Understanding the decision-making process of a machine/deep learning model is crucial, particularly in security-sensitive applications. In this study, we introduce a neural network framework that combines the global and exact interpretability properties of rule-based models with the high performance of deep neural networks.
Our proposed framework, called Truth Table rules (TT-rules), is built upon Truth Table nets (TTnets), a family of deep neural networks initially developed for formal verification. By extracting the set of necessary and sufficient rules R from the trained TTnet model (global interpretability), yielding the same output as the TTnet (exact interpretability), TT-rules effectively transforms the neural network into a rule-based model. This rule-based model supports binary classification, multi-label classification, and regression tasks for tabular datasets. Furthermore, our TT-rules framework optimizes the rule set R into Ropt by reducing the number and size of the rules.
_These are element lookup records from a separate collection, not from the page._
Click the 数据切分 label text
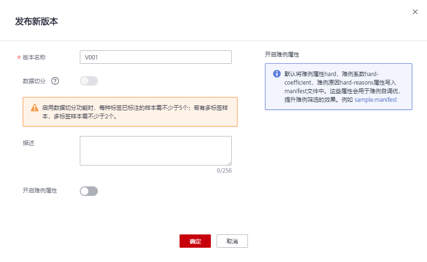[x=34, y=81]
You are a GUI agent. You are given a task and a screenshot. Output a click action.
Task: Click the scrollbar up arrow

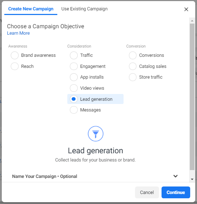coord(192,21)
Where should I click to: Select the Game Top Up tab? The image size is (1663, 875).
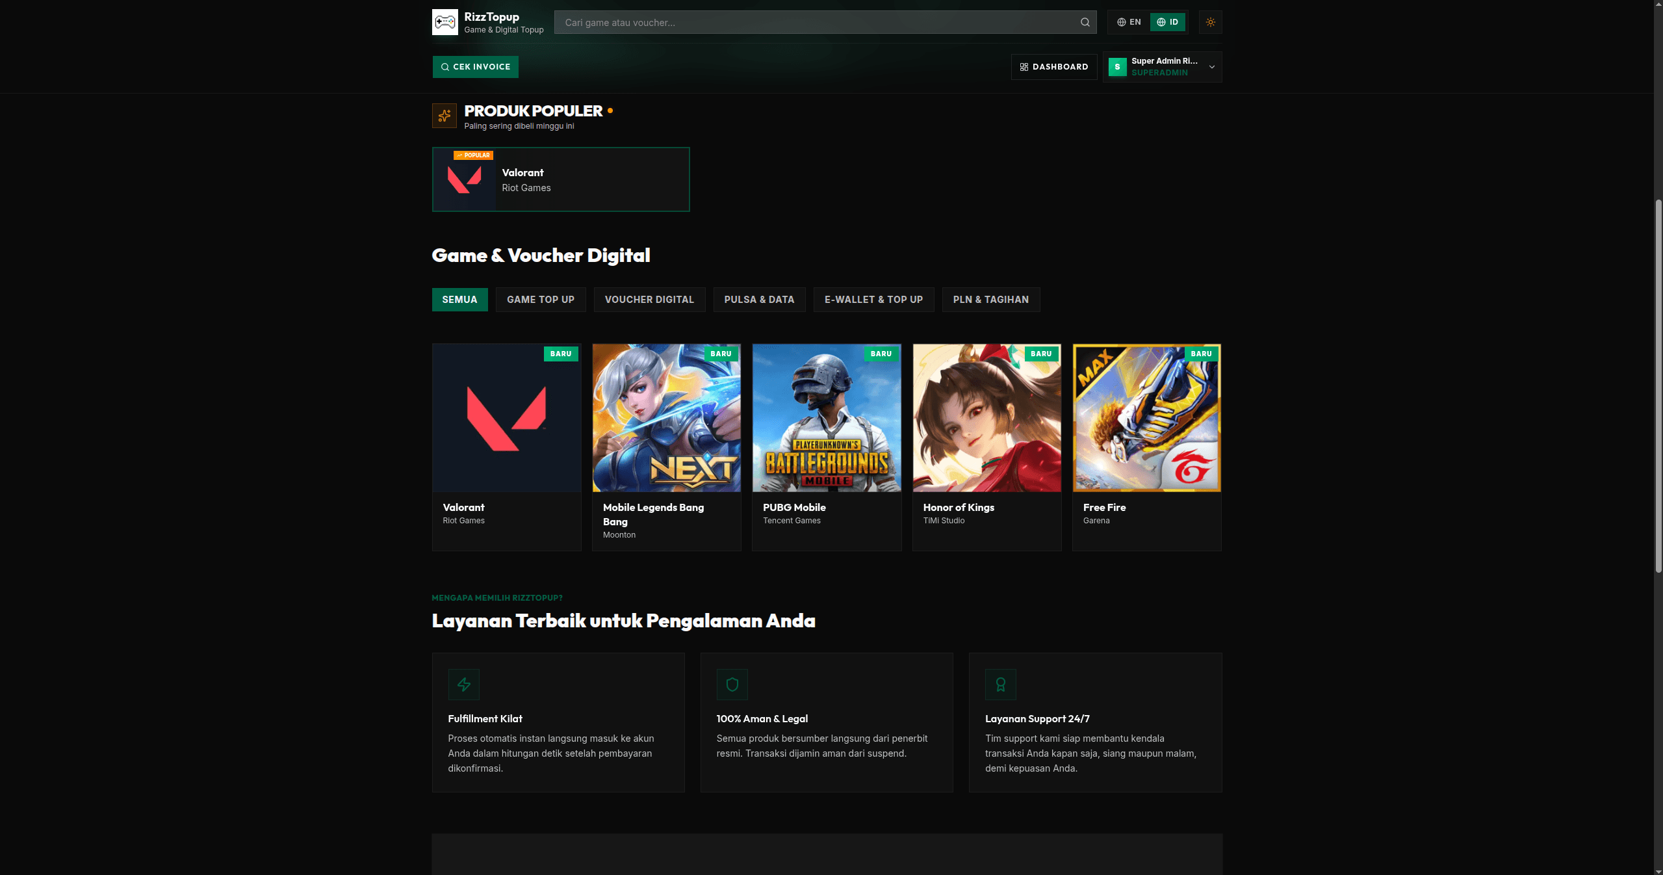click(x=541, y=300)
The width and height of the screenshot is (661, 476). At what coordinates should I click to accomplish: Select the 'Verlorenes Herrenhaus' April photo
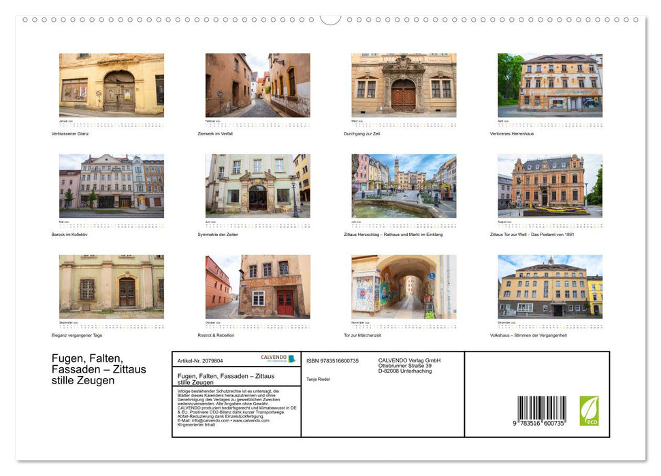point(550,85)
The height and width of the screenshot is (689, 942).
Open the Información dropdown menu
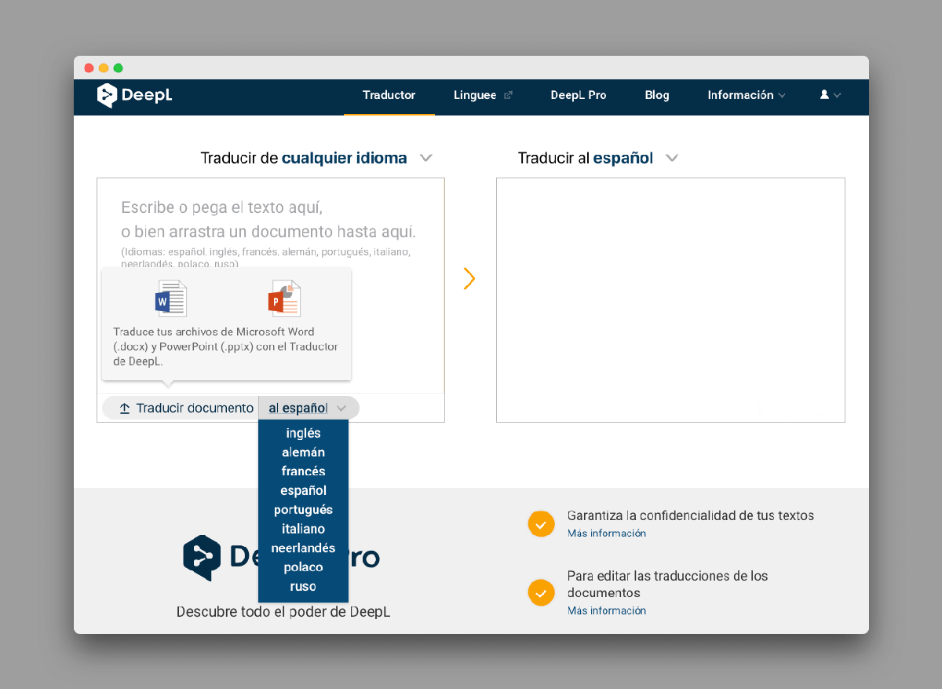click(741, 95)
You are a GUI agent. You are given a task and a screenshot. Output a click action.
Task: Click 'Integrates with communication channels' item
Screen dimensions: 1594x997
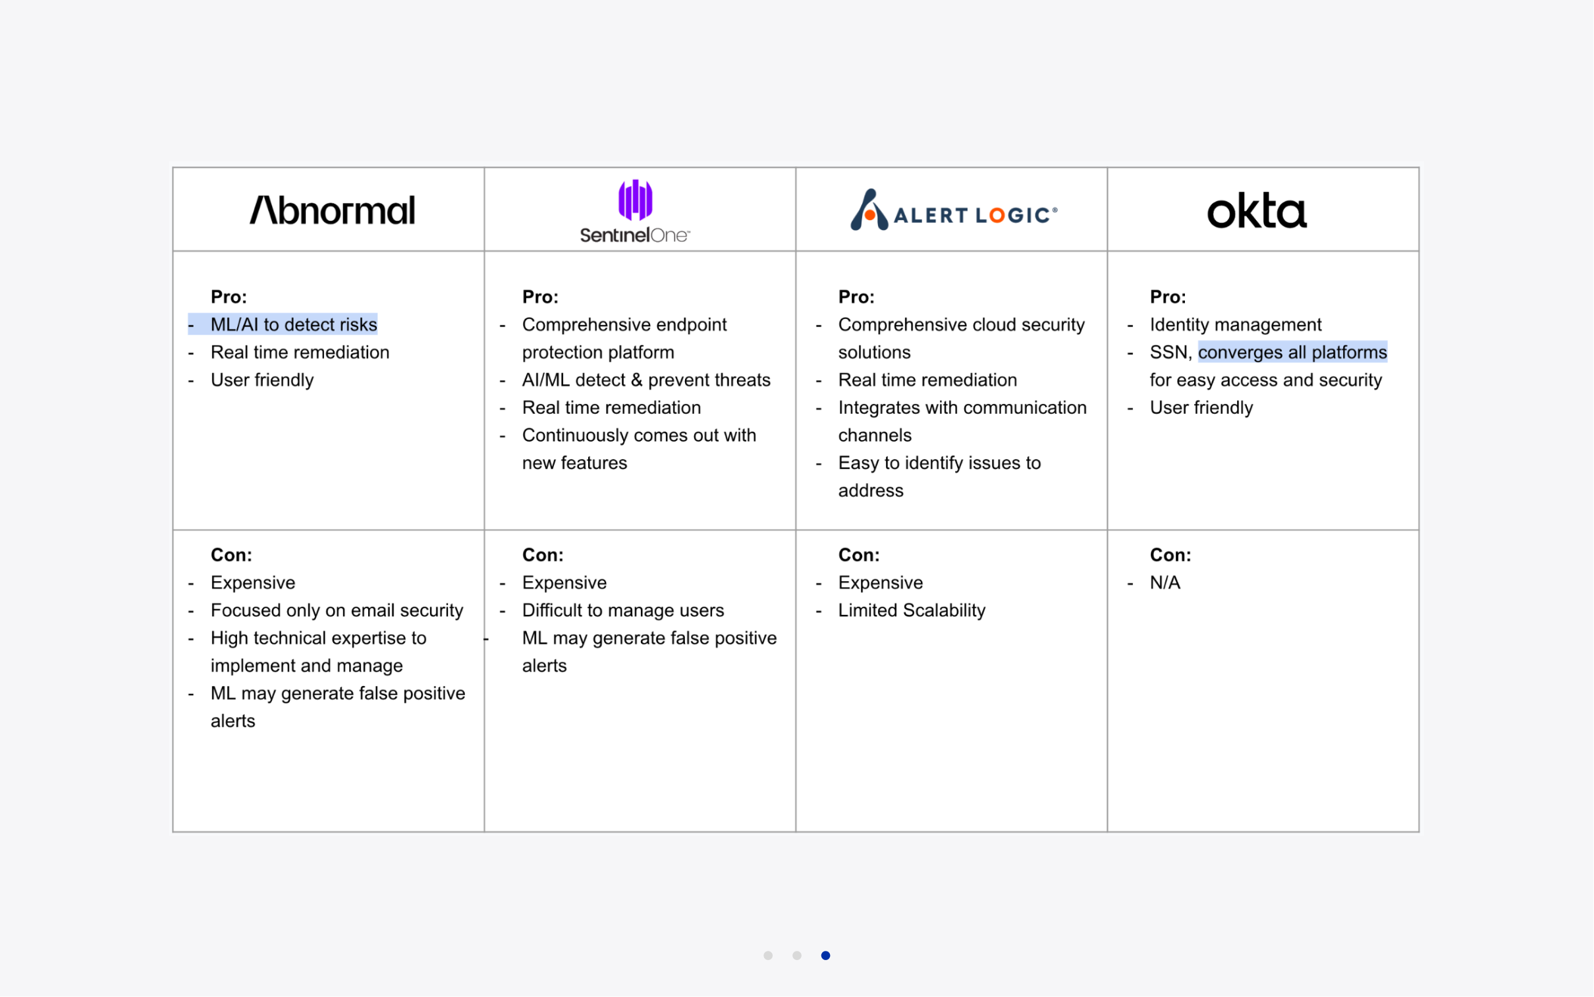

To enhance model interpretation, we leverage Reduced Ordered Binary Decision Diagrams (ROBDDs) to visualize these rules effectively.
After outlining the framework, we evaluate the performance of TT-rules on seven tabular datasets from finance, healthcare, and justice domains. We also compare the TT-rules framework to state-of-the-art rule-based methods. Our results demonstrate that TT-rules achieves equal or higher performance compared to other interpretable methods while maintaining a balance between performance and complexity. Notably, TT-rules presents the first accurate rule-based model capable of fitting large tabular datasets, including two real-life DNA datasets with over 20K features. Finally, we extensively investigate a rule-based model derived from TT-rules using the Adult dataset.